Um in den Genuss der Mittelstandförderung zu kommen ist es notwendig, ein bereinigtes Einkommen zwischen 20.100 und 50.200 Euro aufzuweisen, also der zweiten bis fünften Einkommensstufe anzugehören. Die Förderung für Mittelstandswohnungen sieht zwei Formen vor, zum einen die zehnjährige Miete so genannter Rotations-Wohnungen vor. Diese "Rotations-Wohnungen" können zehn Jahre lang zum Landesmietzins gemietet werden. Zum anderen besteht die Möglichkeit eine Wohnung mittels Ratenkauf zu erwerben. Insgesamt sollen in Südtirol 1.000 Mittelstandswohnungen realisiert werden, 330 davon in Bozen.

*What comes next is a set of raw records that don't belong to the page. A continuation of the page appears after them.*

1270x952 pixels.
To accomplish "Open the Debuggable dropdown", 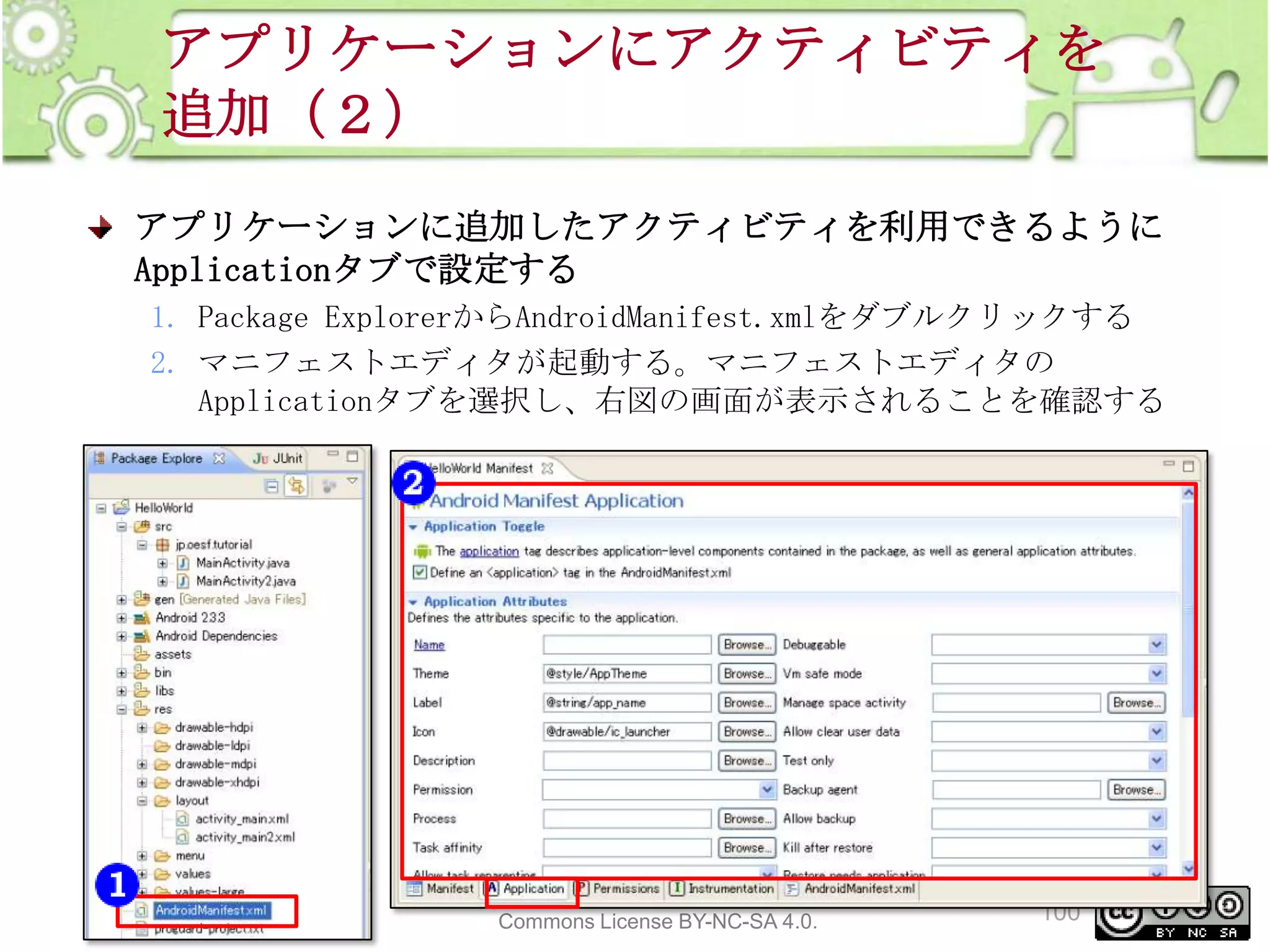I will click(1156, 645).
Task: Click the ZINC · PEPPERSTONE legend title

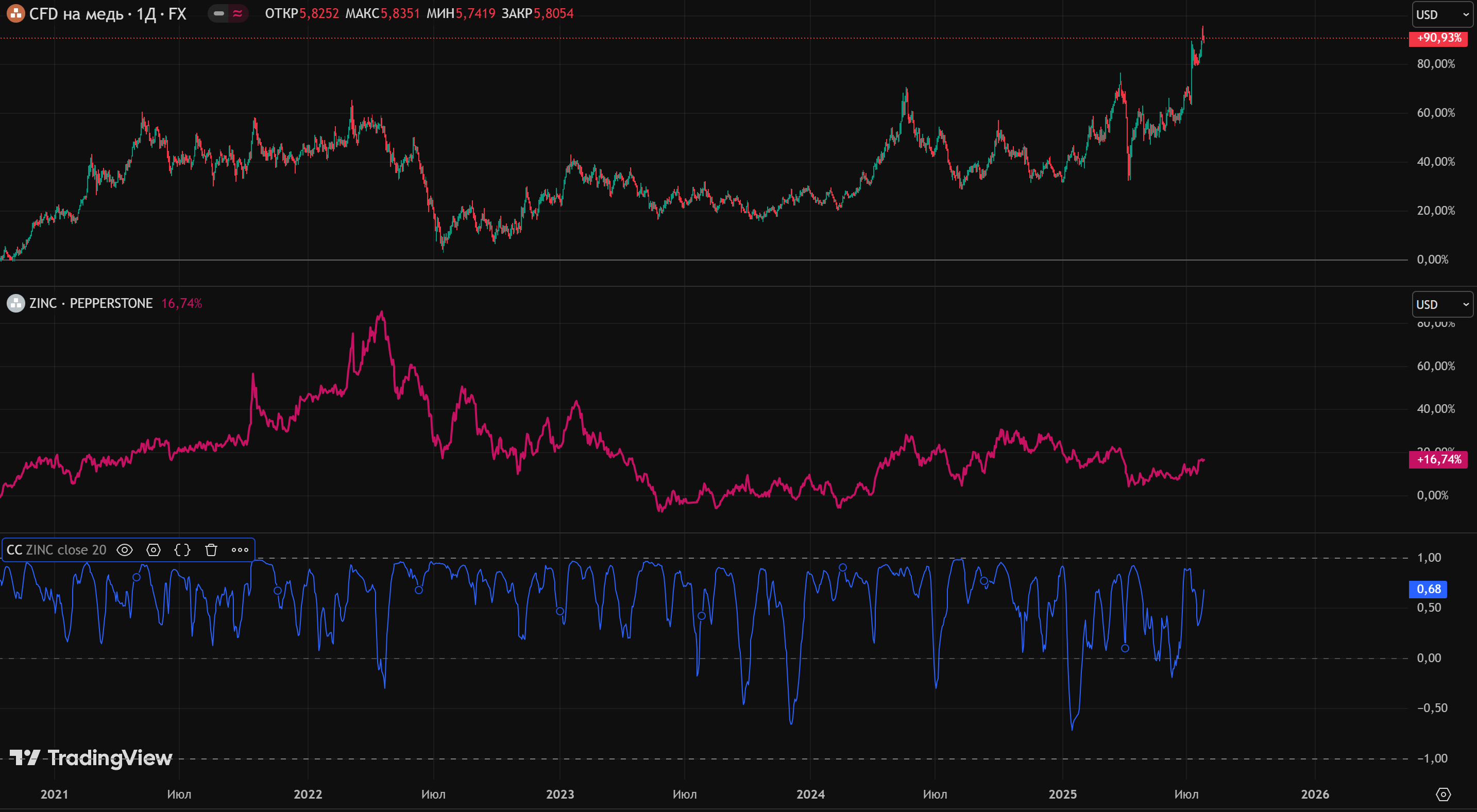Action: (x=91, y=303)
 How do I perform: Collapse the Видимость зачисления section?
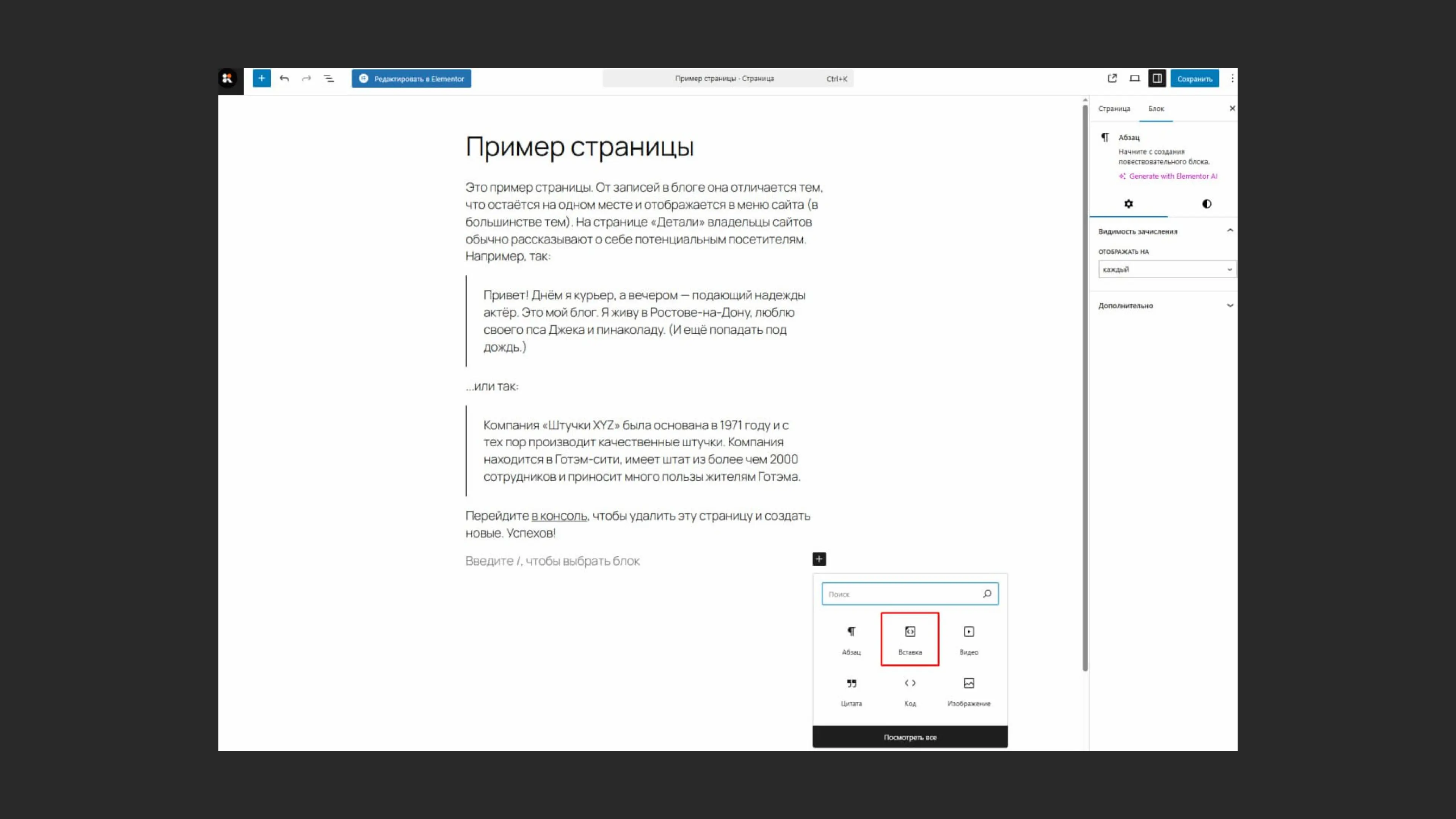pyautogui.click(x=1230, y=231)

3 Fragen an Maria Chiara Pasquali, Stadträtin für Urbanistik und Wohnbau in Bozen:
Welche Auswirkungen hat die neue Mittelstandsförderung für den geförderten Wohnbau in Bozen?
Pasquali:
Wird mit der Mittelstandsförderung das Wohnungsnot- Problem in Bozen gelöst?
Pasquali: Ich bin der Meinung, dass es einhergehend noch weitere Modelle braucht. Wohnbaugenossenschaften sollten beispielsweise vermehrt an den Bau von Wohnungen denken, die nicht gekauft sondern gemietet werden können. Ähnliche Modelle funktionieren im restlichen Italien aber auch in Österreich sehr gut.
Die Wohnbaugenossenschaft „Wolke07“ wartet seit drei Jahren auf Baugrund. Gibt es jetzt einen neuen Hoffnungsschimmer?
Pasquali: Neue Wohnbauzonen werden, dank entsprechender Bauleitplanänderungen, in der Drususstraße entstehen. Aber auch das Baulos „C“ in der Kaiserau wird für Wohnbaugenossenschaften zur Verfügung stehen. Die von der Arche im KVW betreute Wohnbaugenossenschaft „Wolke07“ dürfte 2012 mit dem Bau beginnen.